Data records
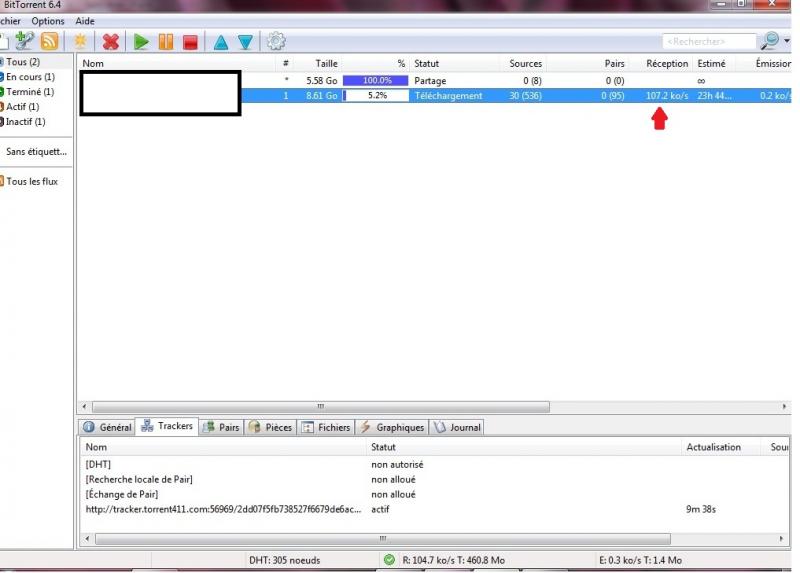Screen dimensions: 800x573
Task: Select the Terminé (1) category
Action: pyautogui.click(x=30, y=92)
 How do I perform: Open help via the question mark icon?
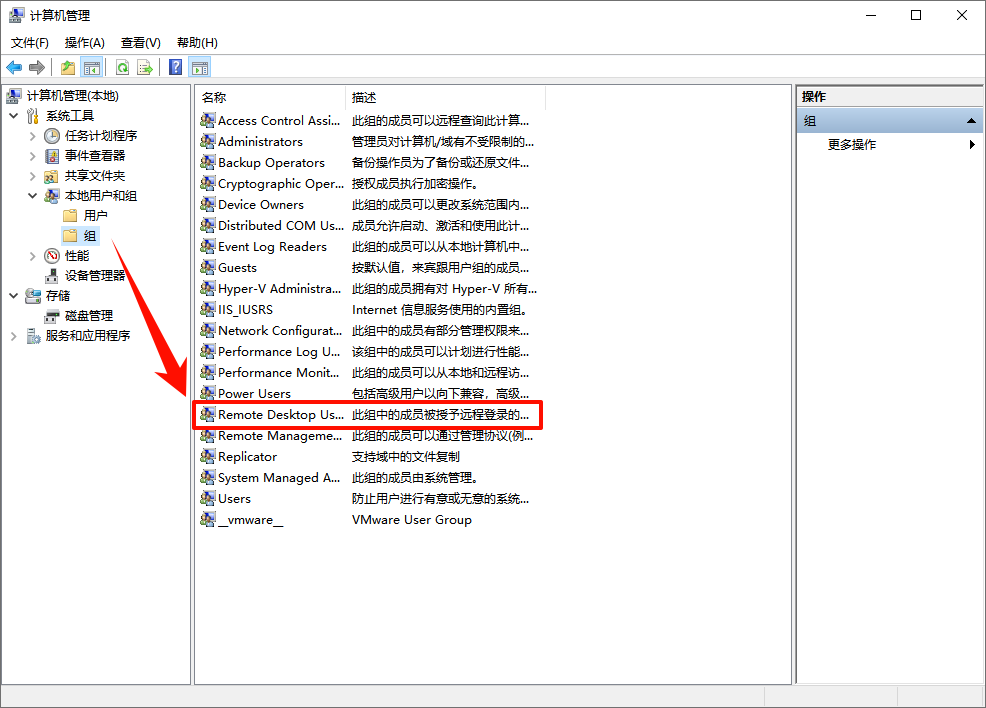click(175, 66)
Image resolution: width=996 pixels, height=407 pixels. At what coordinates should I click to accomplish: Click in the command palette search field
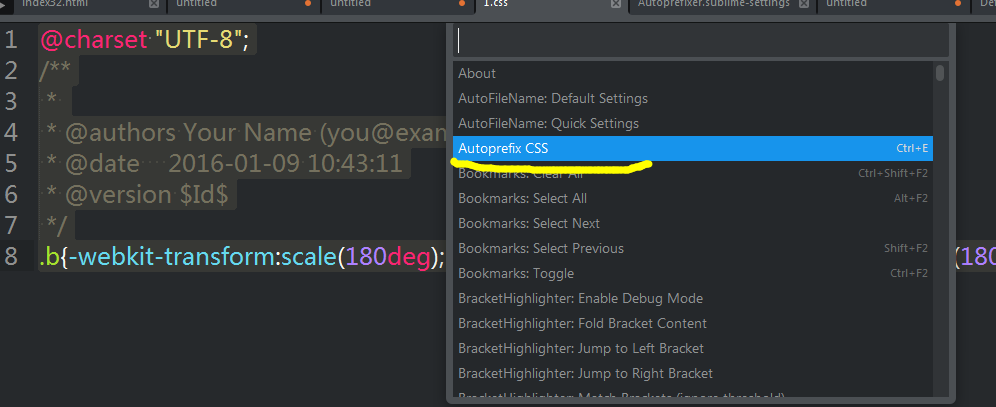point(701,41)
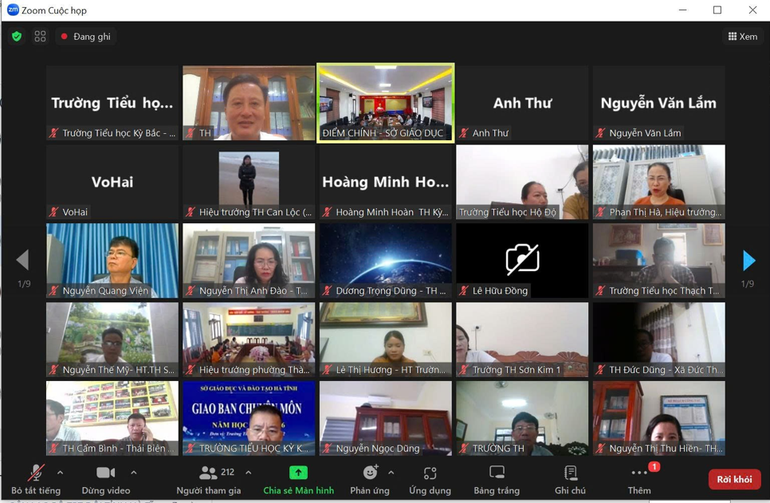Click the apps grid icon beside shield
770x503 pixels.
(40, 36)
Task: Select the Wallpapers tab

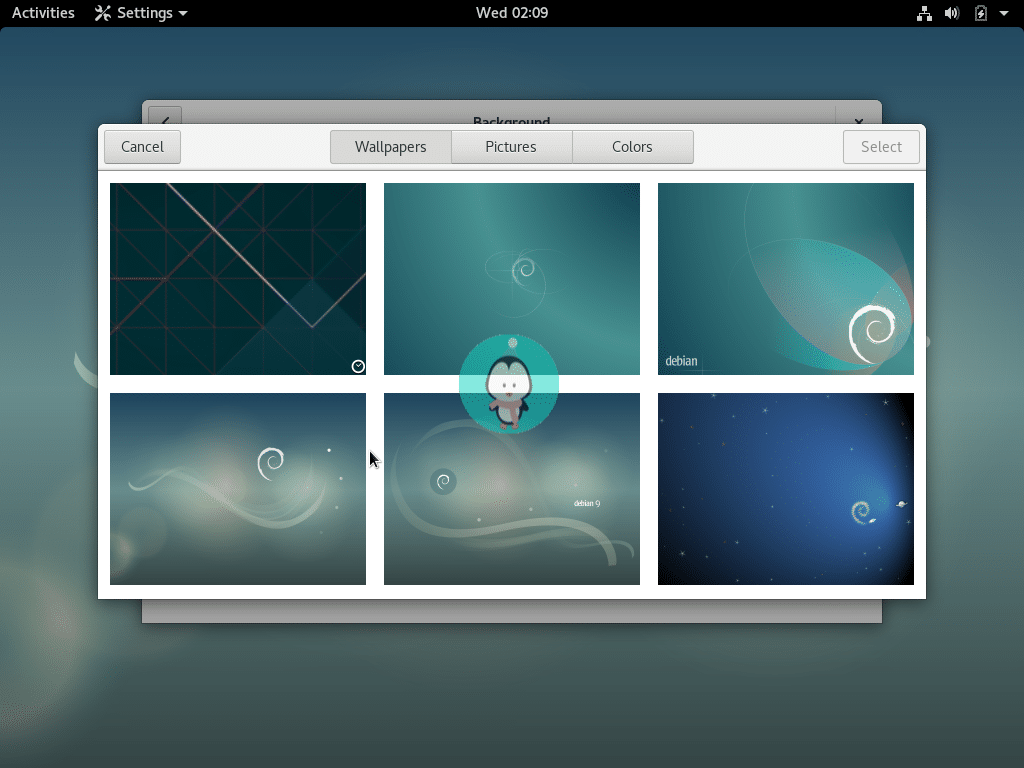Action: pyautogui.click(x=390, y=146)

Written task:
Count how many lines of the records above contain the string "pixels", with case taken into account, and give only the number.

Task response:
2